3) Are Fixed Rates Related to Bond Yields?
Yes, fixed mortgage rates are closely tied to Canadian government bond yields, especially the 5-year bond. Here's how it works:
- Mortgage lenders often set fixed mortgage rates based on the yield (interest paid) on government bonds. When bond yields rise, lenders increase fixed mortgage rates to maintain their profit margins.
- Bond yields, in turn, are influenced by factors such as inflation, market demand for bonds, and economic outlook. When the economy is expected to grow, inflation pressures increase, leading to higher bond yields and thus higher fixed mortgage rates.
- Conversely, in times of economic uncertainty or low inflation, bond yields drop, resulting in lower fixed mortgage rates.
4) What Are the Monthly Savings per $100,000 on a Mortgage?
Mortgage payments can vary significantly based on the interest rate and amortization period. Let’s take an example for rough monthly savings on each $100,000 increment of mortgage:
- At a 3% fixed interest rate over a 25-year amortization, the monthly payment on a $100,000 mortgage would be approximately $474.
- At a 5% fixed interest rate, the monthly payment would be about $581.
So, each 2% increase in interest rate adds roughly $107 per month for each $100,000 borrowed. Over a larger mortgage of $500,000, the difference in monthly payments between a 3% and a 5% interest rate would be about $535. That’s why locking in a lower interest rate can result in significant long-term savings.
5) Is This a Good Time to Purchase Property in BC?
The decision to buy property in British Columbia depends on various factors, including interest rates, property prices, and market conditions. Here's what to consider:
- Current Market Conditions: BC’s real estate market has seen fluctuations in recent years, with certain areas, like Vancouver and Kelowna, continuing to experience generally strong demand compared the the rest of the country. While prices have come down and leveled off in some areas, the long-term outlook remains positive, especially in desirable locations.

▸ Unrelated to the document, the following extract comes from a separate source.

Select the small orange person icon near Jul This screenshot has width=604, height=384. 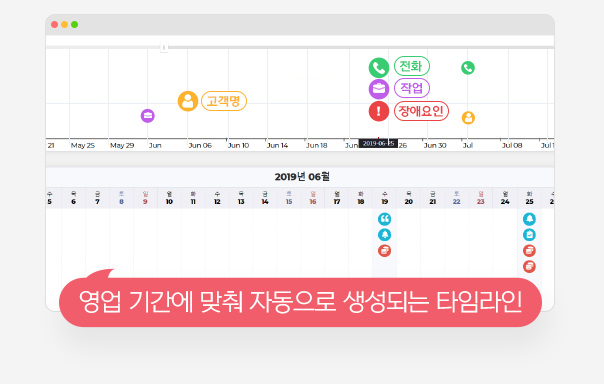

- Interest Rates: As of 2024, mortgage interest rates are higher than they were in previous years, largely due to inflation-fighting measures by the Bank of Canada. Higher rates mean higher monthly payments, but property prices in some areas may have softened, potentially creating opportunities for buyers. The Bank of Canada has started to drop their rates and as of today, we are at 2 year interest rate lows.
- Future Projections: If you anticipate that interest rates might stabilize or drop in the near future, locking in a variable rate mortgage could be advantageous. However, if rates continue to rise, a fixed-rate mortgage could protect you from future increases. Currently rates are in a downward trend so a variable rate might be wise, at least till the Spring of 2025 and then fixing your rate might make sense.

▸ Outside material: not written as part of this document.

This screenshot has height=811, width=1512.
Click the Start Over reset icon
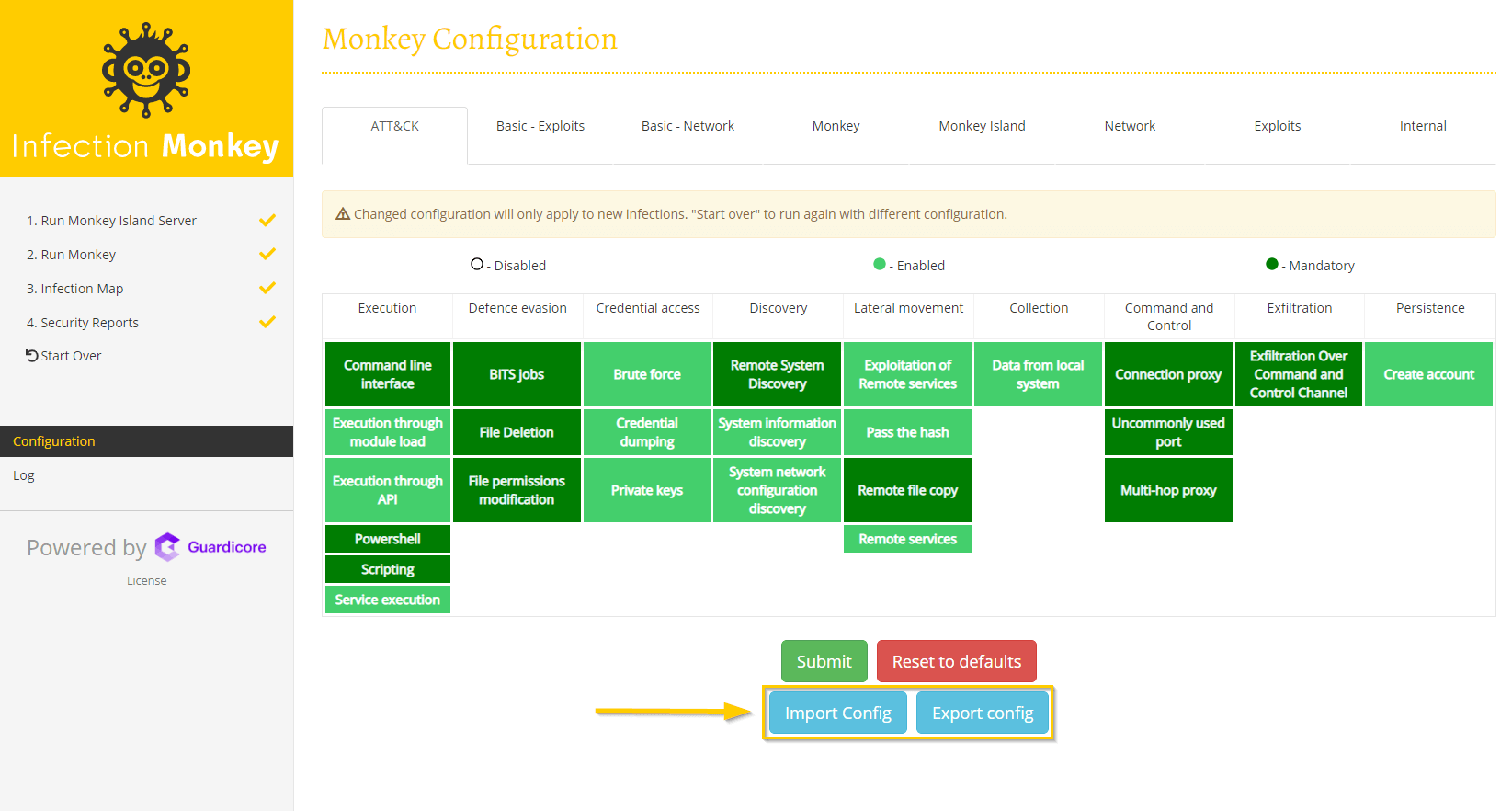coord(32,356)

- Affordability: While mortgage rates may impact your decision, the local property market dynamics and your own financial readiness are equally crucial. If you have found a property that suits your needs and can afford the higher payments, it could still be a good time to buy, especially given the limited inventory in hot markets like Vancouver and Kelowna. Currently there is a lot of inventory available to choose from in Kelowna and the market seems to be bottoming out.
Conclusion
Choosing between fixed and variable mortgage rates ultimately comes down to your risk tolerance and financial goals. With the Bank of Canada's prime rate influencing variable rates and bond yields affecting fixed rates, understanding these mechanisms can help you make an informed decision. Whether now is a good time to buy in BC depends on both market conditions and personal readiness, but staying informed on interest rates and financial trends will position you for success in the property market.
This article is meant simply as general information purposes and not professional advice.
Speak with your local real estate professional for proper advice.